Dataset records →
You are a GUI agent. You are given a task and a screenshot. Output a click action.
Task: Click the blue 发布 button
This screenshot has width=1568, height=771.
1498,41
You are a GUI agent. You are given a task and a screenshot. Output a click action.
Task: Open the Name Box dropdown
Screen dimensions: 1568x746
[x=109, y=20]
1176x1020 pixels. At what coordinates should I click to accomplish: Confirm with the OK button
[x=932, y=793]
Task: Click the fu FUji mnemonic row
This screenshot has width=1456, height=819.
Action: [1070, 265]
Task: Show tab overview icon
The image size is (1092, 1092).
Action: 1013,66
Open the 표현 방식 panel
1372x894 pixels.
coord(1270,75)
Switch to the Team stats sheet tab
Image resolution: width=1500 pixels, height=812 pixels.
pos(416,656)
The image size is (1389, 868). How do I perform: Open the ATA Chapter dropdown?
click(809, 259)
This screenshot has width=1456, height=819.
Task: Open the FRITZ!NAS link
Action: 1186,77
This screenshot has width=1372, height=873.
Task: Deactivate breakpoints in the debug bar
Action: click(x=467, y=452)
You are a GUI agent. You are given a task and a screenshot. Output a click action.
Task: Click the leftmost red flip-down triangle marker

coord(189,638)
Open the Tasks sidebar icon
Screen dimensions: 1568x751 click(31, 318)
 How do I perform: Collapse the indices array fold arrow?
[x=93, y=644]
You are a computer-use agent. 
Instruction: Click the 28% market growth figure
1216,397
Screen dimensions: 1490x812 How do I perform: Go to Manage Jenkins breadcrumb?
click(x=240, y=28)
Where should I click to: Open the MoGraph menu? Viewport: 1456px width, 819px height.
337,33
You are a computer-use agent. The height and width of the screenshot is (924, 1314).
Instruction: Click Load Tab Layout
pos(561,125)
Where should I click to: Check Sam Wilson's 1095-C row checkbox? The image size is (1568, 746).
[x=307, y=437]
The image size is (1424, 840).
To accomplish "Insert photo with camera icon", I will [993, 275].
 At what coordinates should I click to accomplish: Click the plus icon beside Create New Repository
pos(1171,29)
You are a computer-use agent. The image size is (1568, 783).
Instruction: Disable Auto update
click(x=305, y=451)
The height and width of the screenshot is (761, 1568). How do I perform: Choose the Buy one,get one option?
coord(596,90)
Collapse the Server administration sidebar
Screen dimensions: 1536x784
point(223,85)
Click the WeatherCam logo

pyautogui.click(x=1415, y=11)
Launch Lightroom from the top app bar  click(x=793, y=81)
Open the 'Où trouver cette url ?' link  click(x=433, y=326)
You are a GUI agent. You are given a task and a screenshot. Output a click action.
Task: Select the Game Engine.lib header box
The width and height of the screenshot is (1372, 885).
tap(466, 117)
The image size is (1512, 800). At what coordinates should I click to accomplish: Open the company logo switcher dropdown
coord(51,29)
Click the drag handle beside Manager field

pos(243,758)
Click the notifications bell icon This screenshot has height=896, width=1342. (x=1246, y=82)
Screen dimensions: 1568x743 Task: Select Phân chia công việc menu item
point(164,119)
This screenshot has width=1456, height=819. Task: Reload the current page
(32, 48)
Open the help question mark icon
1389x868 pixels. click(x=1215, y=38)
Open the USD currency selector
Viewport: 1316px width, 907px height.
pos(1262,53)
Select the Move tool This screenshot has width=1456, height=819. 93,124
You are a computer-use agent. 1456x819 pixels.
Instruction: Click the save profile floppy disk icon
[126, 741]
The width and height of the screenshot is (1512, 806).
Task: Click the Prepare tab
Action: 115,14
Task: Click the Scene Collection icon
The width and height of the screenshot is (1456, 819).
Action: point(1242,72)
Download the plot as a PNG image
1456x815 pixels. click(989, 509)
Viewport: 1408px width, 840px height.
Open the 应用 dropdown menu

Task details → Where does the word "computer" appear in the material above? Copy every line that holds it.

Problem solution →
You are a computer-use agent. 
You are a computer-use agent. The height and width of the screenshot is (924, 1314).
You are a computer-use agent. The image size is (1568, 783).
You are a computer-use agent. 1456x819 pixels.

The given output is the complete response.